Privacy Policy

Last updated: June 2026 — operational draft pending legal review.

1. What we collect

• Account data: name, email, phone number, password hash.
• KYC data: PAN, Aadhaar (last 4), selfie, document scans — only when you submit KYC.
• Trade data: orders, payment method, counterparty proofs, chat messages.
• Technical: IP address, browser fingerprint, session timestamps for security.

2. How we use it

Account data is used to authenticate you. KYC data is reviewed by trained staff and stored in a dedicated, access-logged bucket separate from order proofs.
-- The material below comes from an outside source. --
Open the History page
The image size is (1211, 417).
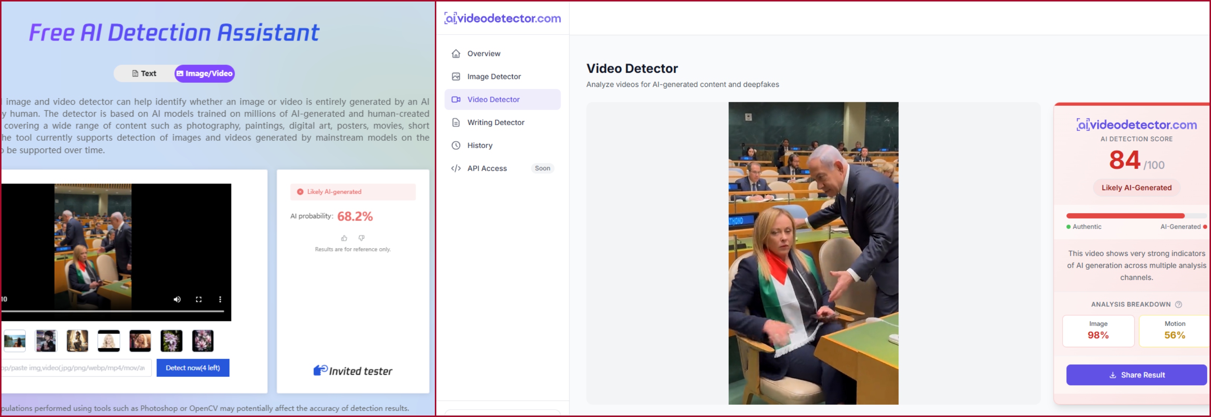pyautogui.click(x=480, y=145)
Trade data is used to match counterparties, resolve disputes, and meet retention obligations under Indian law.

3. Who can see what

Only staff with the explicit KYC permission can view KYC documents, and every access is logged. Only staff with the orders permission can view your order history. Other customers see only the data needed to settle a trade with you (e.g. UPI handle, name on bank account) — never your KYC.

4. Retention

KYC and transaction records are retained for at least 5 years per PMLA. You may request deletion of marketing data; transaction records cannot be deleted while regulatory retention applies.

5. Security

All data is encrypted at rest and in transit. Sessions use industry-standard JWT bearer tokens with rotation. Passwords are hashed with bcrypt by the auth provider — we never see your password.

6. Your rights

You may request a copy of your data, correct inaccuracies, or close your account at Grievance & Support.